Watch frequency can be considered as the heart rate of a watch. Depending on the type of watch and especially its size it will be different. There are also different units to measure it.

Let’s take the most traditional one, that of a pocket watch, which is usually 18’000 vibrations per hour. This means that its seconds hand will make 5 jumps per second or precisely 18’000 jumps per hour.

Another unit used is the hertz which corresponds to oscillations per second. It is important to know that an oscillation is the result of two vibrations. Thus 18’000 v/h will correspond to 2.5 Hz. Below are some frequencies regularly found in watchmaking.

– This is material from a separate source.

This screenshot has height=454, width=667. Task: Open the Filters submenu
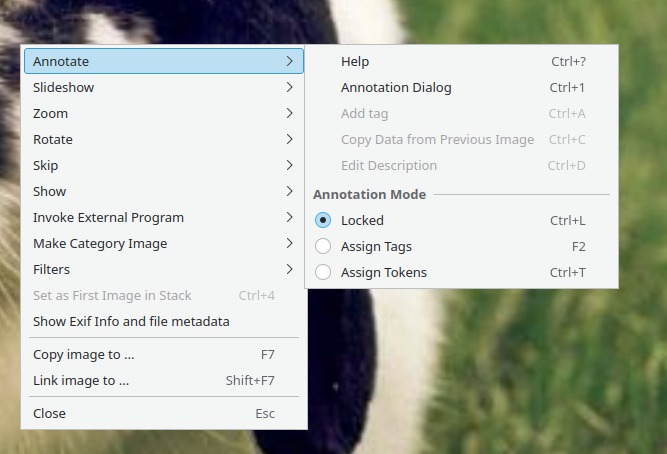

Marine chronometer 14’400 v/h or 2 Hz – pocket watch 18’000 v/h or 2,5 Hz – wrist watch 28’800 v/h or 4 Hz – high frequency chronograph 36’000 v/h or 10 Hz

Namely, the higher the frequency, the lower the power reserve. Also for a stationary object a strong inertia will be preferred for a good precision, therefore a low frequency will be preferred. For a wristwatch that will be on a person’s wrist, a higher frequency will be preferred for precision.

From a certain frequency level, which can already start at 36’000 v/h, it is the lubrication, in particular that between the pallets and the escape-wheel, which can start to become problematic. This is why silicon is preferred at this level for even higher frequencies.